All these chefs rely on the same enviable sources. They may shop at the festive Pike Place Market or buy directly from free-lance foragers who search out wild weeds, berries and mushrooms in nearby fields and woods. Another source is the small boutique farms sponsored by the chefs for raising game birds and organically fed animals. For salads, shopping lists may include some attractive exotic entries: lovage, hyssop, yarrow, vetch, pansies, nasturtiums, fava bean blossoms and shepherd's purse.
From the sea surrounding Puget Sound comes a bounty of oysters such as Hamma Hamma, Penn Cove, Willapa Bay, Kumamoto, Shoalwater Bay and Olympia. Some varieties will be served raw with a raspberry peppercorn mignonette sauce -- a specialty at Fullers. At the sparkling Cafe Sport, Tom Douglas, 29, sautes oysters with chili spices and turns out fluffy Dungeness crab cakes and seductive broiled Japanese Kasu cod with an "ocean salad" of marinated seaweed.
Perhaps the most delectable oyster invention of all belongs to Karl Beckley, 34, who combines the mollusks with corn in airy pancakes topped with salmon caviar at his postmodern, pastel-spattered Green Lake Grill. Cream of nettle soup and roast rabbit with sweet peppers and glazed garlic cloves are some of Beckley's other triumphs.
Seattle's ocean feast is dazzling in its diversity. Coral-shelled "singing" scallops that send forth quiet popping noises when swimming and sweet Penn Cove mussels vie for places on seafood menus with assorted salmons (coho, chinook, silver, sockeye, king) and several types of rockfish and cod. The silken black cod also known as sablefish is especially enticing in the pomegranate sauce that glosses it at Le Tastevin. Then there is geoduck (pronounced gooey-duck), a giant clam that can be sauteed with the robust Mediterranean seasonings that befit what might be described as clam-flavored squid.
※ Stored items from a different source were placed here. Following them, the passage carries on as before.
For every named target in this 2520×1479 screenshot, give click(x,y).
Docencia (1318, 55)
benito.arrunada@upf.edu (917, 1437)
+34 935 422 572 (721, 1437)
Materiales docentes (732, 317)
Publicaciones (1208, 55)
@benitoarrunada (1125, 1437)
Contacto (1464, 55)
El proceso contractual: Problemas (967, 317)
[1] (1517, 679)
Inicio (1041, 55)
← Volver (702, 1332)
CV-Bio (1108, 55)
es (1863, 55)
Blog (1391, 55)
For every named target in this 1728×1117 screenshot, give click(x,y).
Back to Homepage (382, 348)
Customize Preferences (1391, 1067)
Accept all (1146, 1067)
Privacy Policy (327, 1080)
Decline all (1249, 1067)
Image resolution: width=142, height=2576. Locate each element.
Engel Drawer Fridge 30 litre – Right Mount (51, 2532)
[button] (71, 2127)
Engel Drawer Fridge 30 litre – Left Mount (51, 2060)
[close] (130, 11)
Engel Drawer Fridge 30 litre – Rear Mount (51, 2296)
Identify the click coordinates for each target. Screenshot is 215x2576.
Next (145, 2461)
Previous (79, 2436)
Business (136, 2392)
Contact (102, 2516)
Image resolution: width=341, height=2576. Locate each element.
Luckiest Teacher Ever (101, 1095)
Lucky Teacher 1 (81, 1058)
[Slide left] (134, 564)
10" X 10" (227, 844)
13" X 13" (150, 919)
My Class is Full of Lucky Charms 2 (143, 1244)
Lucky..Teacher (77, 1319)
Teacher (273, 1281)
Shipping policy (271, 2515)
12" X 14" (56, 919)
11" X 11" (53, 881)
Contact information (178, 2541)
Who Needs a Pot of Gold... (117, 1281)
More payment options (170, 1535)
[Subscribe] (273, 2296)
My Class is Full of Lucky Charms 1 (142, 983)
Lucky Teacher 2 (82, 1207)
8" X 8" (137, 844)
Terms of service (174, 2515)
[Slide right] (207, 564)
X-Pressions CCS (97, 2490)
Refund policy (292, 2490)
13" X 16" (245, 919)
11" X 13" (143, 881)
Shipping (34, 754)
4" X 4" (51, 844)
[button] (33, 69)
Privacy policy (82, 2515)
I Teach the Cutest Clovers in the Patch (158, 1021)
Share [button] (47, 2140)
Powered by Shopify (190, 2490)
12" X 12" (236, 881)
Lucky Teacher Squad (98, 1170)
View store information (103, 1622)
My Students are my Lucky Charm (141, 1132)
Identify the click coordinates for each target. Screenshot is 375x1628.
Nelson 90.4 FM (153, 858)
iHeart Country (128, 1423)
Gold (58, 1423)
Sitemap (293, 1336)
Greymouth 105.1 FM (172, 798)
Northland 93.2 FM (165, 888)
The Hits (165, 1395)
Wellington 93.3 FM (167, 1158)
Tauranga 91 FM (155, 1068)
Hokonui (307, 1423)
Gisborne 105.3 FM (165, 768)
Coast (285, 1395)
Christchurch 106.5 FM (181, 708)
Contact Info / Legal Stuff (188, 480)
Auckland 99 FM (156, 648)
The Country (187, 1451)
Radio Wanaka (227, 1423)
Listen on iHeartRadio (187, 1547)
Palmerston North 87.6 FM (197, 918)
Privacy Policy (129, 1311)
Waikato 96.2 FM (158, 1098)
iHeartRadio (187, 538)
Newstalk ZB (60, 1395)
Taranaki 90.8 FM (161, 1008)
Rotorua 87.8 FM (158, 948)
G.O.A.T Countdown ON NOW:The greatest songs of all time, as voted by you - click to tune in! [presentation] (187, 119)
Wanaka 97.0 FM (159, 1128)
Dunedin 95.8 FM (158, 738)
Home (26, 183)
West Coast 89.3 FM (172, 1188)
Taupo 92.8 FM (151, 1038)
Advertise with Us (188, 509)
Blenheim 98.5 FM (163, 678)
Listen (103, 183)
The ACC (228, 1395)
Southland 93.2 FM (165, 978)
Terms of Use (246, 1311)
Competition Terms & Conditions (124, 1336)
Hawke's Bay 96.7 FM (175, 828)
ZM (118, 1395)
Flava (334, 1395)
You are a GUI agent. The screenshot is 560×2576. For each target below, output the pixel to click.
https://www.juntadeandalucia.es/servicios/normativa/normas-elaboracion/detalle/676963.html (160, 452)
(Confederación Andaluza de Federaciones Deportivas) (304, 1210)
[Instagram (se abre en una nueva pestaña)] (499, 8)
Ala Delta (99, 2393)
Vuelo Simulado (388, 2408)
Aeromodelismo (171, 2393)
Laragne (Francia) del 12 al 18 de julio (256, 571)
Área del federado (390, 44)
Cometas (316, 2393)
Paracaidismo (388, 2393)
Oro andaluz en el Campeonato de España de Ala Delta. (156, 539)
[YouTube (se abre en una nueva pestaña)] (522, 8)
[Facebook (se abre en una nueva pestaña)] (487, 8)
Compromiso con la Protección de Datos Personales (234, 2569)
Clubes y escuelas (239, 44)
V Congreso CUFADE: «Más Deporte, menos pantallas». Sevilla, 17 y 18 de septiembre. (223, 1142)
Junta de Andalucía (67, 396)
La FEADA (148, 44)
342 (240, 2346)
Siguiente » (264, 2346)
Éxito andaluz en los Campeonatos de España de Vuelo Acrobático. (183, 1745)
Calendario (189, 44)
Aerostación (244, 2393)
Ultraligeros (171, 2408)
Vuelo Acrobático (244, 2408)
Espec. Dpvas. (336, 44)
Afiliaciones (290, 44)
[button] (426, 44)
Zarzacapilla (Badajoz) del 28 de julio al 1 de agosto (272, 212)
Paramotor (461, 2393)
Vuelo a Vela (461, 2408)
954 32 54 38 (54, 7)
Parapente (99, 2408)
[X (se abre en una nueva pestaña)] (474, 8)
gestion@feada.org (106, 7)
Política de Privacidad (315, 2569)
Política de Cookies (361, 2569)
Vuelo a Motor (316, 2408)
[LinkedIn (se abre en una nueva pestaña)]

What all these chefs share with the thousands of young people who have migrated to Seattle is an appreciation of the city's livable pace and casual life-style and its nearness to sea and mountains. In exchange, they seem willing to endure weather reports that read, "Rain, followed by showers" (a prediction for six days in a row in March). But perhaps it is the cloudy skies that in the end attract visitors to the great indoors of Seattle's innovative restaurants. After all, if you can't walk around the waterfront or ferry to the outlying islands, you might as well eat.